--- Extracted records Enclosed Below ---
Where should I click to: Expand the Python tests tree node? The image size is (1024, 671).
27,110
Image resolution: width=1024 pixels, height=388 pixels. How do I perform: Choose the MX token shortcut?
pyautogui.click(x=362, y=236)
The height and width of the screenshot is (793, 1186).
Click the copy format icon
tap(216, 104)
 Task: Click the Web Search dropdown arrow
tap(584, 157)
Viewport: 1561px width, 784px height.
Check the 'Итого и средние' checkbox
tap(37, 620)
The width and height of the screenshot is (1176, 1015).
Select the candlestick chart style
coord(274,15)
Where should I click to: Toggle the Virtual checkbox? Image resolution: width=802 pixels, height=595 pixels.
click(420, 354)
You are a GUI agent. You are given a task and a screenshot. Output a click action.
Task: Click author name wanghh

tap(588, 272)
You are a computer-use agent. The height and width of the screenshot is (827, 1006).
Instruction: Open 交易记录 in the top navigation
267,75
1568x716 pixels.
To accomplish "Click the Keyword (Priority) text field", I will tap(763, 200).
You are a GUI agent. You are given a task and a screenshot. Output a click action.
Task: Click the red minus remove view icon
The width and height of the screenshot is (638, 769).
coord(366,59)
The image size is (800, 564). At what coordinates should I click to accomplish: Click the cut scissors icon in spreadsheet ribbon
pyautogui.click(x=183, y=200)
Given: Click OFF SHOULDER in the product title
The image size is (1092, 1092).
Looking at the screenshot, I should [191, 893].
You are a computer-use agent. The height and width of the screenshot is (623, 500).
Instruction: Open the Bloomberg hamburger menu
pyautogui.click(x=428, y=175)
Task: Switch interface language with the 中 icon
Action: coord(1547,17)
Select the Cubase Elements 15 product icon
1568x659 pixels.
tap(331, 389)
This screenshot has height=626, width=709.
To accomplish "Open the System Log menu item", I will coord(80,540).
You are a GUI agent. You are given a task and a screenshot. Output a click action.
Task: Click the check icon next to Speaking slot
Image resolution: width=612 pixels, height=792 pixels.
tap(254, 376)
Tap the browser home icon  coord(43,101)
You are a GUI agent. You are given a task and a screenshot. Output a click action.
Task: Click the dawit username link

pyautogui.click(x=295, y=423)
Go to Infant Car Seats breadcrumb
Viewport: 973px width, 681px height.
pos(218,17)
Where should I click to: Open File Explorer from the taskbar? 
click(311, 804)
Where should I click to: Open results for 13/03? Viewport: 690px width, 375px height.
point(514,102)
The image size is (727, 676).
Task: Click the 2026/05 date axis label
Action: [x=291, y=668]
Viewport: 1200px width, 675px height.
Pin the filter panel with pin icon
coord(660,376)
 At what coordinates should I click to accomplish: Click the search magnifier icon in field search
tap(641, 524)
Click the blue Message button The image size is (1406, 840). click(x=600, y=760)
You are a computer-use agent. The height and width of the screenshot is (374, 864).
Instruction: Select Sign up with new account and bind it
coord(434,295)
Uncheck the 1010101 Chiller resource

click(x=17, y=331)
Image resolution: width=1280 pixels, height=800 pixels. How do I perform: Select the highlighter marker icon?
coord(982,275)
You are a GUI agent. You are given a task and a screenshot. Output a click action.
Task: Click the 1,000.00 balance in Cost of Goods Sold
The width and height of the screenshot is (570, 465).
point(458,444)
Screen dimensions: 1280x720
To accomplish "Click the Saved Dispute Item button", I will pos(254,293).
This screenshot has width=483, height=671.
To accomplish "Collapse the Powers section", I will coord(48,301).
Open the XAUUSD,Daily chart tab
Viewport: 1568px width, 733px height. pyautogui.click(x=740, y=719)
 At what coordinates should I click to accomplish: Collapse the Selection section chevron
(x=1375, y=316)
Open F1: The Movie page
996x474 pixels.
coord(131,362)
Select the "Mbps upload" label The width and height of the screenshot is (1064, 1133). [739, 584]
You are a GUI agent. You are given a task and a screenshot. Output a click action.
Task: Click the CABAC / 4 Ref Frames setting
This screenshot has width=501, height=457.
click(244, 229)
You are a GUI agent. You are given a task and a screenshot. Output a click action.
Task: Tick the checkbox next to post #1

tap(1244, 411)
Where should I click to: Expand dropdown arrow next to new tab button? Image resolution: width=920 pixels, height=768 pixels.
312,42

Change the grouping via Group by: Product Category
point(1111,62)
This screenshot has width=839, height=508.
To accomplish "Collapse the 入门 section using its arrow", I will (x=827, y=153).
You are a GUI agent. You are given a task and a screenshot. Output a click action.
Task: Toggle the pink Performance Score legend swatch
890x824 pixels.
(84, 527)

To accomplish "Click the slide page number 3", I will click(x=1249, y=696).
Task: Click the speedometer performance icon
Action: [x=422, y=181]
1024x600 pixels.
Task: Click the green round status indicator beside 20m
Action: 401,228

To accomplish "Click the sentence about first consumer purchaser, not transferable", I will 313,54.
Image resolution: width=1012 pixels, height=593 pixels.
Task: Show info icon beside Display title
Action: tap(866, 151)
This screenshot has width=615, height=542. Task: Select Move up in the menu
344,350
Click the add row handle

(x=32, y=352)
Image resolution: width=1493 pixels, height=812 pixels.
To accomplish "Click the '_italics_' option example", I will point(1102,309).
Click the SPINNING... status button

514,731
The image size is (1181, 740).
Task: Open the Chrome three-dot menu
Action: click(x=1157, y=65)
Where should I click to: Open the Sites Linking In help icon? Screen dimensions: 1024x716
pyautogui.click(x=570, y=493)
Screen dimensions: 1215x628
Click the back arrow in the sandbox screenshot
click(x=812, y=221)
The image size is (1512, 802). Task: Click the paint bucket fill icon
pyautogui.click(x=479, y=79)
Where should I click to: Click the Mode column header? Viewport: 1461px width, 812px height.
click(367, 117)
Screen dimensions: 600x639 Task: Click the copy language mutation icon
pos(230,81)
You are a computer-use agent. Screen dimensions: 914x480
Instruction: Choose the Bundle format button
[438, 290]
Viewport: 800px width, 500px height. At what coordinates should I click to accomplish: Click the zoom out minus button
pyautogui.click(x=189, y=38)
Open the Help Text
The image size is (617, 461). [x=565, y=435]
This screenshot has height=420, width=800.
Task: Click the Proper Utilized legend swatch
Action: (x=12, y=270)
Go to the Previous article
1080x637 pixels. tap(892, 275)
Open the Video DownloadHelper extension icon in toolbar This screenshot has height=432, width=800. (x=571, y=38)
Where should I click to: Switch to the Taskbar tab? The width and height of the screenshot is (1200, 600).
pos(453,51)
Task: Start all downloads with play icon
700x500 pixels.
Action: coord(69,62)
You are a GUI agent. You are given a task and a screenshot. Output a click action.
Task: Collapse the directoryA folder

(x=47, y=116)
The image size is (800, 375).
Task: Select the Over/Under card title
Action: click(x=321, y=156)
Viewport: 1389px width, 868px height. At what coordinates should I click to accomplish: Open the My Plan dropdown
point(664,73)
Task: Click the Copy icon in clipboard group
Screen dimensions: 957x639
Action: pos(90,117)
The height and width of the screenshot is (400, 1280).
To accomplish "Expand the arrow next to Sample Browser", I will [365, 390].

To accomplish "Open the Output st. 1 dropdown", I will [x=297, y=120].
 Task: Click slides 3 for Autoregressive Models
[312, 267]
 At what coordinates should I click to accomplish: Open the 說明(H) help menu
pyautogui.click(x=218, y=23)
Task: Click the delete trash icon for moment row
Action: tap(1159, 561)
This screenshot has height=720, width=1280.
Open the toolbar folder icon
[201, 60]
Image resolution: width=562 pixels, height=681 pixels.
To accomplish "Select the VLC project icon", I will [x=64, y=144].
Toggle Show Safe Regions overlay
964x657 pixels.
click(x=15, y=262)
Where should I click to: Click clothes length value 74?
--- End of Enclosed Extracted records ---
The problem:
Everything from the line containing "Image resolution: width=562" to the last line of the entries above should be quoted exactly, and only that.

Result:
Image resolution: width=562 pixels, height=681 pixels.
To accomplish "Select the VLC project icon", I will [x=64, y=144].
Toggle Show Safe Regions overlay
964x657 pixels.
click(x=15, y=262)
Where should I click to: Click clothes length value 74?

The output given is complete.